The ruling is being considered a victory for states, which estimate they’ve missed out on billions in tax dollars, as well as brick and mortar retailers that claim they’ve been losing business to ecommerce. Ecommerce retailers are now looking to understand what implications the ruling has for them.
Previously, states could only charge sales tax if the online company had a physical presence (brick and mortar store, warehouse, offices, etc.) in the state. If I purchased from AcmeOnline company, and they had their offices in MA, then I would pay tax because I live in MA. But if they had offices in CA or RI, then I would not be subject to those states’ taxes. Ecommerce companies will now need to charge sales tax to customers in 45 states (Alaska, Delaware, Montana, New Hampshire, and Oregon don’t have sales tax).
The Court decision was a narrow 5-4 ruling with Justice Anthony Kennedy writing the majority decision overturning the physical presence rules that had been upheld in the 1992 Quill Corp v. North Dakota, and 1968 National Bellas Hess Inc. v. Department of Revenue of Ill. Justice Kennedy called those rulings “unsound and incorrect,” noting “the Internet’s prevalence and power have changed the dynamics of the national economy.” The dissent focused on the issue of state taxes belonging under the jurisdiction of the legislative branch of government rather than the judicial. In his dissent, Chief Justice John Roberts stated “E-commerce has grown into a significant and vibrant part of our national economy against the backdrop of established rules, including the physical-presence rule. Any alteration to those rules with the potential to disrupt the development of such a critical segment of the economy should be undertaken by Congress.”
Concern for ecommerce retailers
Although the court case was focused on large ecommerce companies Wayfair, Newegg, and Overstock, it’s the smaller ecommerce businesses that could take the brunt of the impact. Online retailers will need to decide if they wish to maintain a competitive price edge by lowering item cost to cover customers’ tax outlay, or risk simply adding taxes to their customers’ carts and possibly losing business. Companies of all sizes will need to update their tax processing, compliance, and accounting practices – a considerable task for small companies running at resource capacity.

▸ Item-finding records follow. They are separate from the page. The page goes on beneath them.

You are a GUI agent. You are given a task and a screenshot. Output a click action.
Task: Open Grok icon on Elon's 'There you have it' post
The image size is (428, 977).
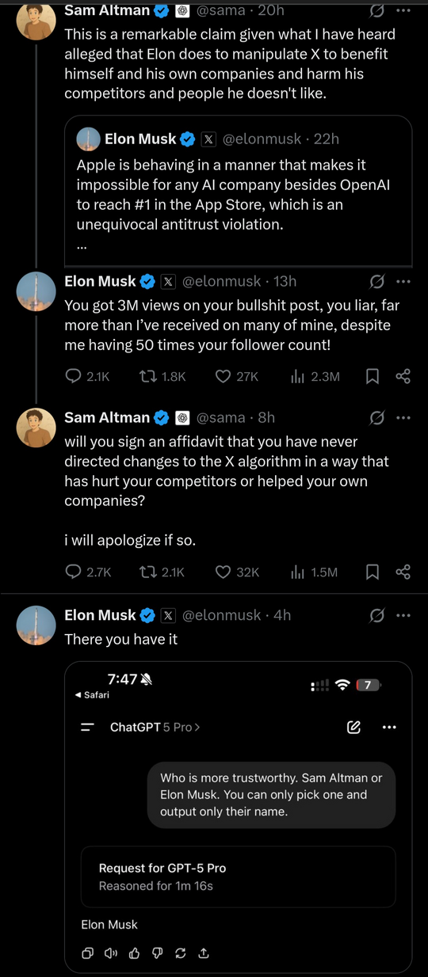(x=377, y=615)
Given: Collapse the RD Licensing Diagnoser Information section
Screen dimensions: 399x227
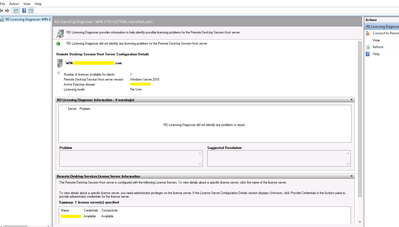Looking at the screenshot, I should (x=351, y=100).
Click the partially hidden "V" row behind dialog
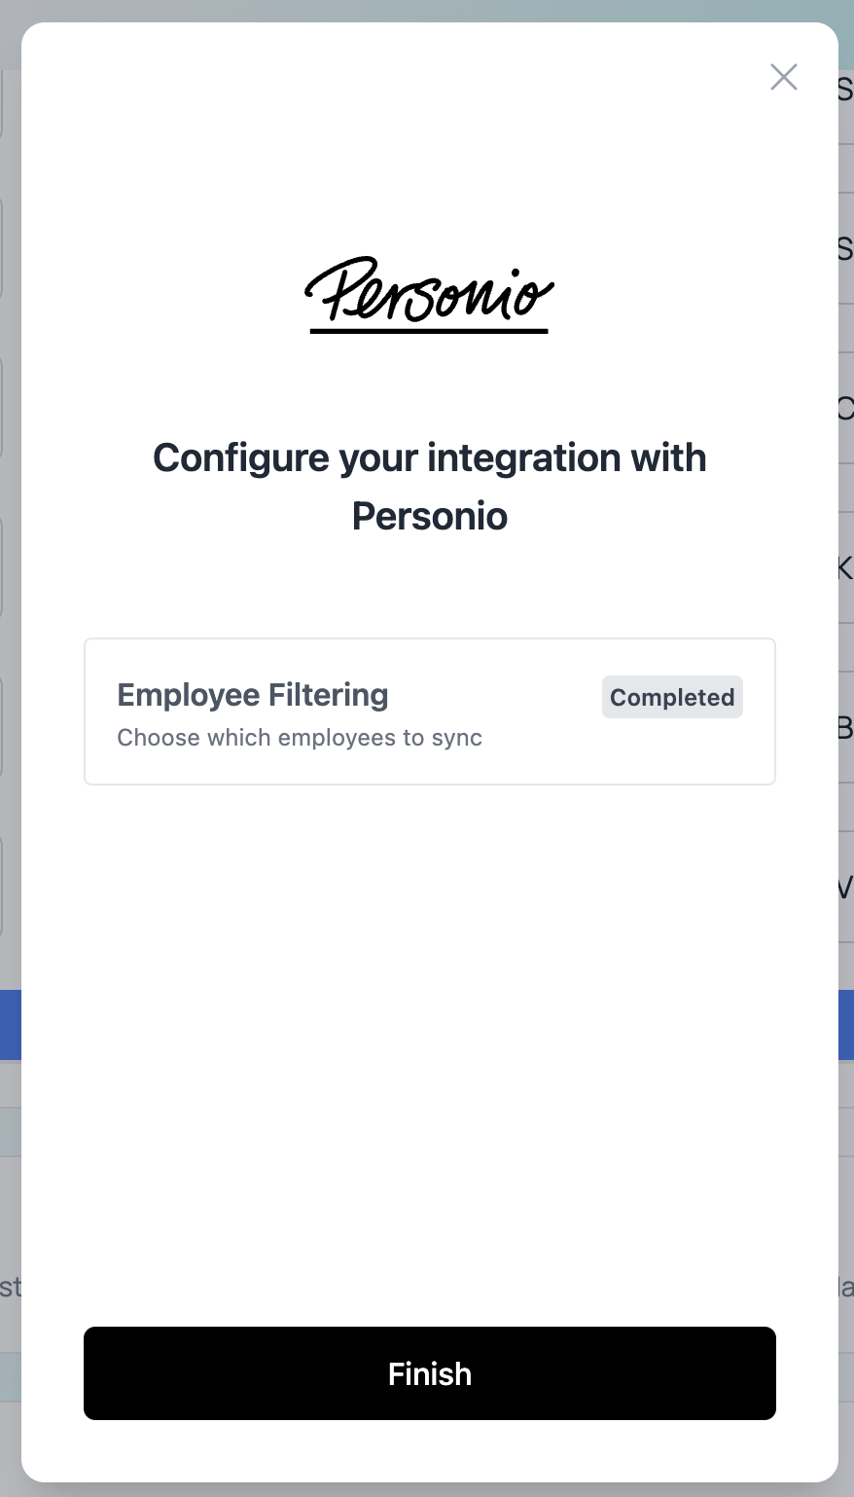 (845, 887)
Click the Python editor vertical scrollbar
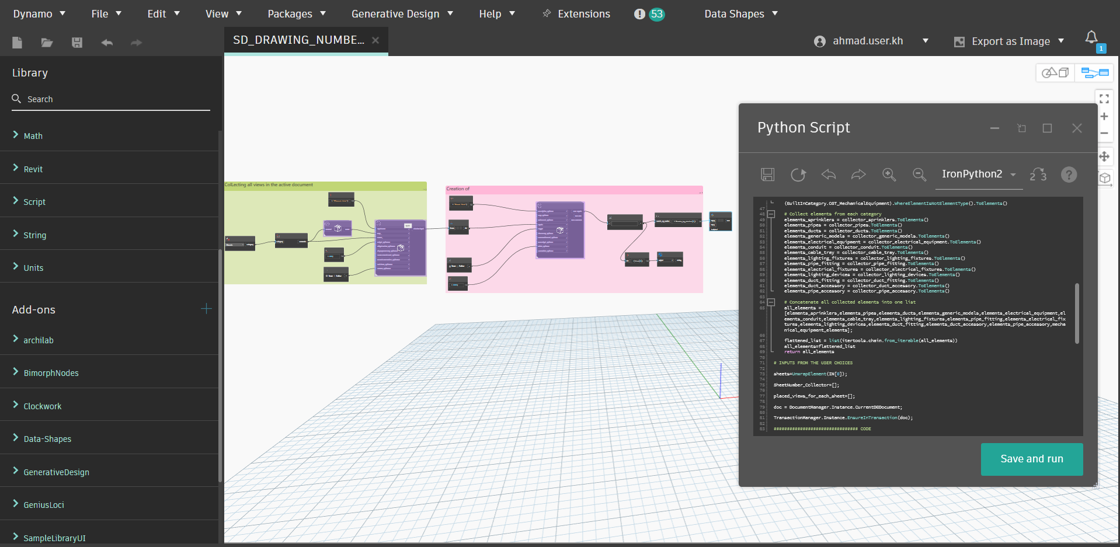The height and width of the screenshot is (547, 1120). coord(1077,313)
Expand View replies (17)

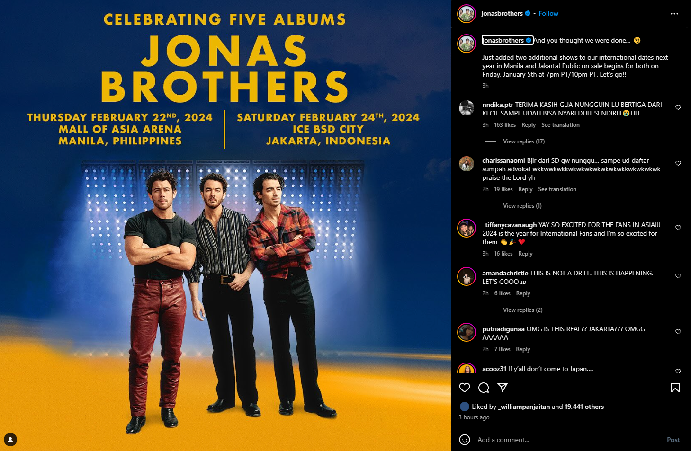tap(524, 141)
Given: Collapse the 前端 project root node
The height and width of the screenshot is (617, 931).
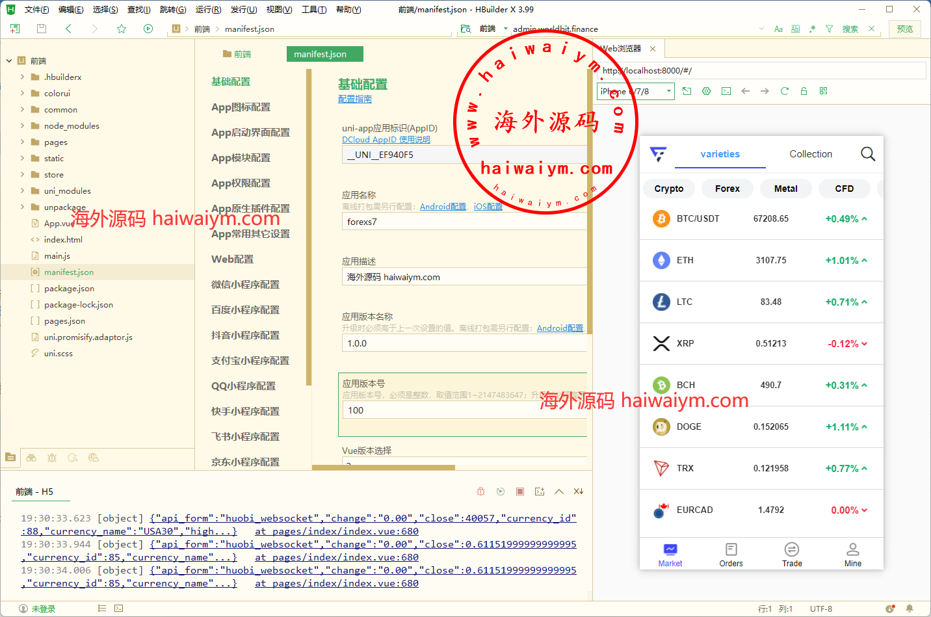Looking at the screenshot, I should click(x=9, y=60).
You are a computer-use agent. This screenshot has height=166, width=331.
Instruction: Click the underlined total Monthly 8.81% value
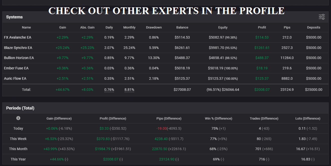point(129,90)
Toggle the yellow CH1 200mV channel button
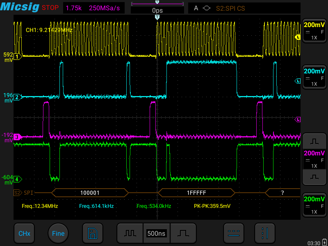Viewport: 328px width, 246px height. click(314, 30)
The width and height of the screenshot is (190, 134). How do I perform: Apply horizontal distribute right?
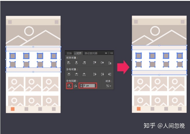pyautogui.click(x=110, y=74)
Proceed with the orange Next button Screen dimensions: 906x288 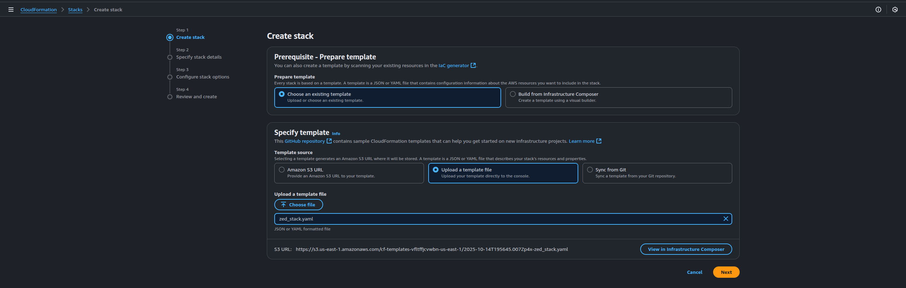pos(726,272)
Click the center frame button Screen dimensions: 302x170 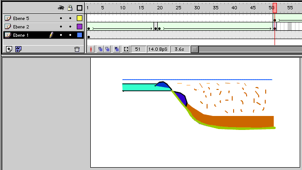(91, 49)
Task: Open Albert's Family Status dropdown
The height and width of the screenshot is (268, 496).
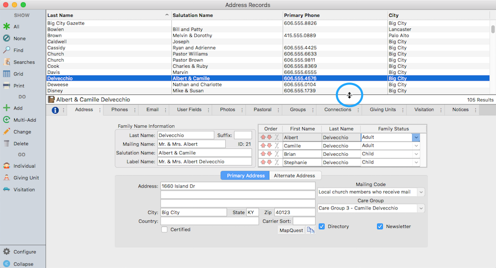Action: point(416,138)
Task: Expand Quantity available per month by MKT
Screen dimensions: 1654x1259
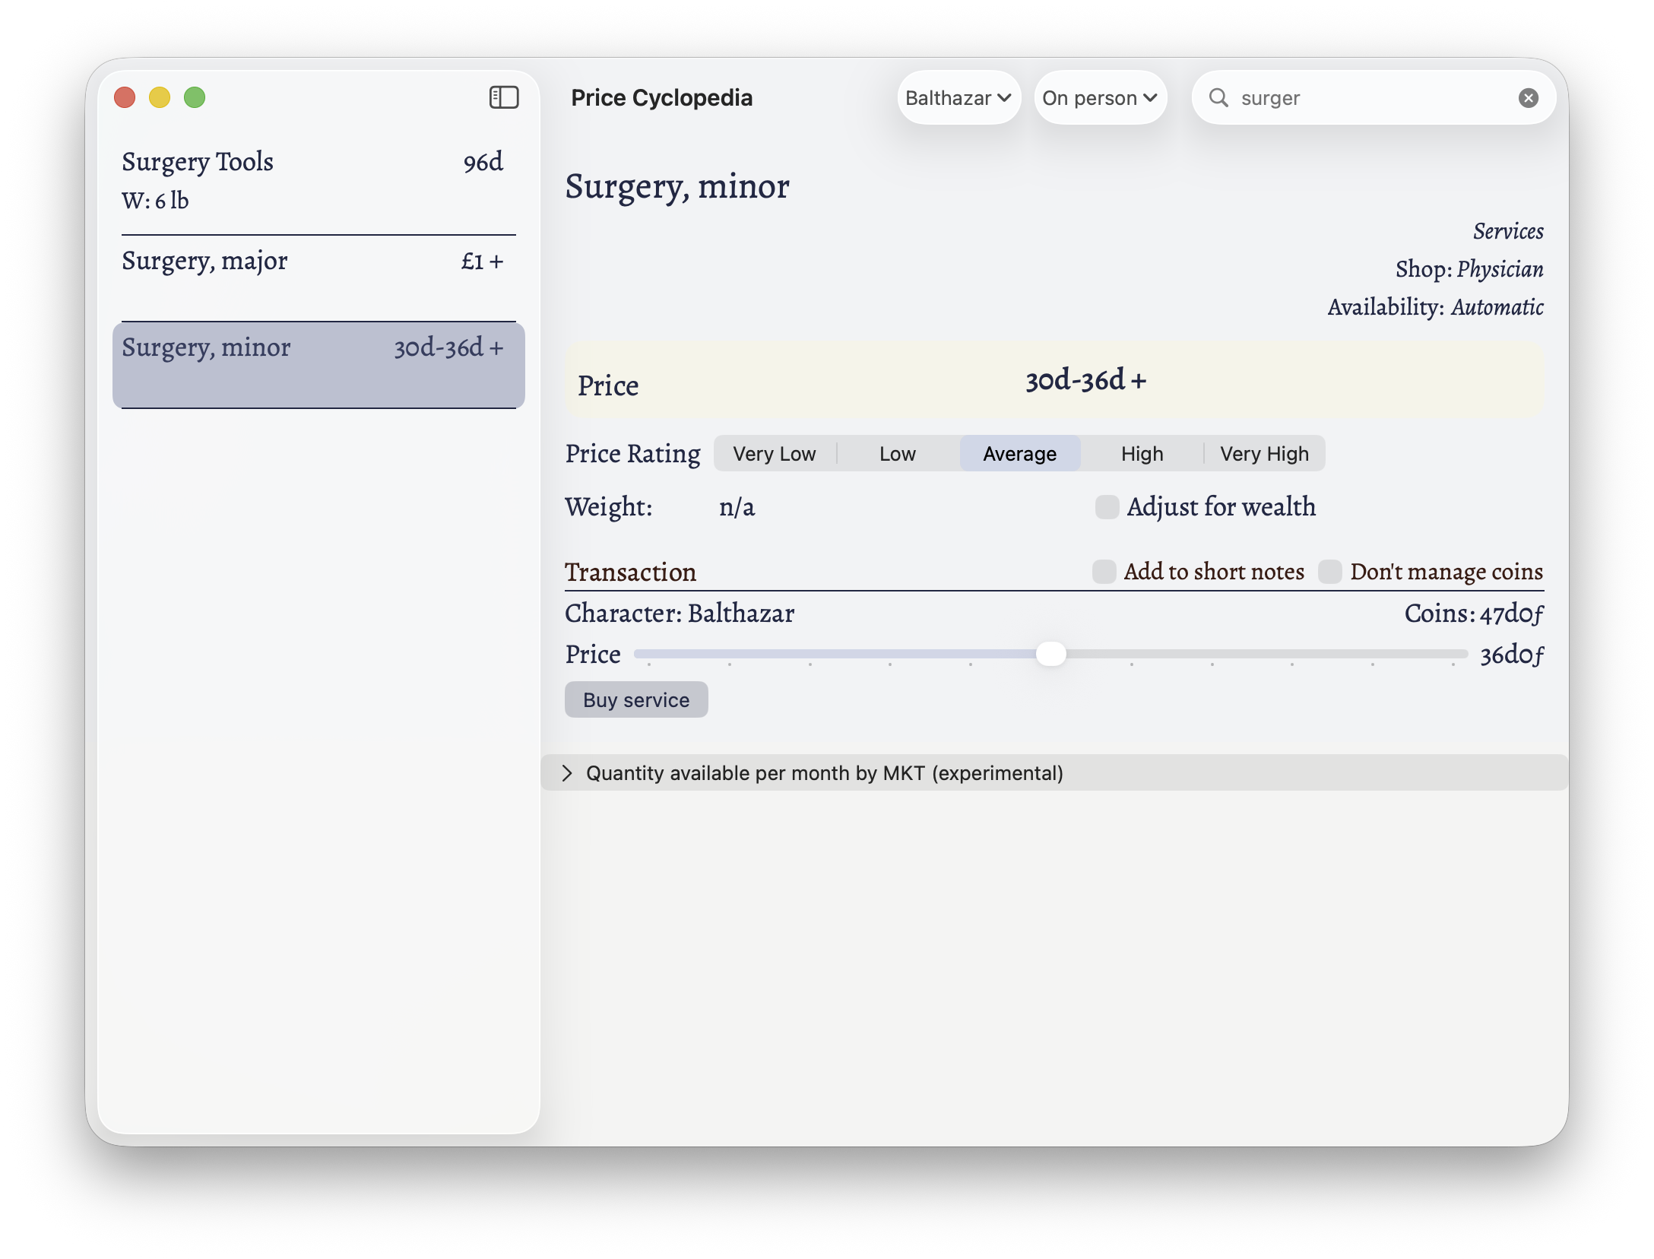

No matter what other choices they make, companies will need to understand a cluster of tax laws that vary state by state. In the Court’s dissenting opinion, Chief Justice Roberts wrote: “Texas taxes sales of plain deodorant at 6.25 percent but imposes no tax on deodorant with antiperspirant. Illinois categorizes Twix and Snickers bars — chocolate-and-caramel confections usually displayed side-by-side in the candy aisle — as food and candy, respectively (Twix have flour; Snickers don’t), and taxes them differently.”
Reaction to the ruling
The ruling has received split responses as illustrated by tweets from the Governor of South Dakota, the National Retail Federation and NetChoice trade associations, and eBay. The latter noted that the Court had made a distinction between big internet retailers and smaller retailers, but what impact this distinction will have for smaller businesses is unclear.
We’ve seen the stock for Wayfair, Amazon, Etsy, and others fall and then make some recovery today. However, it’s the smaller online retailers doing business across many states that could feel their revenue impacted in the coming years as more states fall in line to collect taxes. Maybe we’re biased, but one thing seems certain: more than ever, ecommerce companies of all sizes will need to rely on cost-effective marketing practices to drive growth.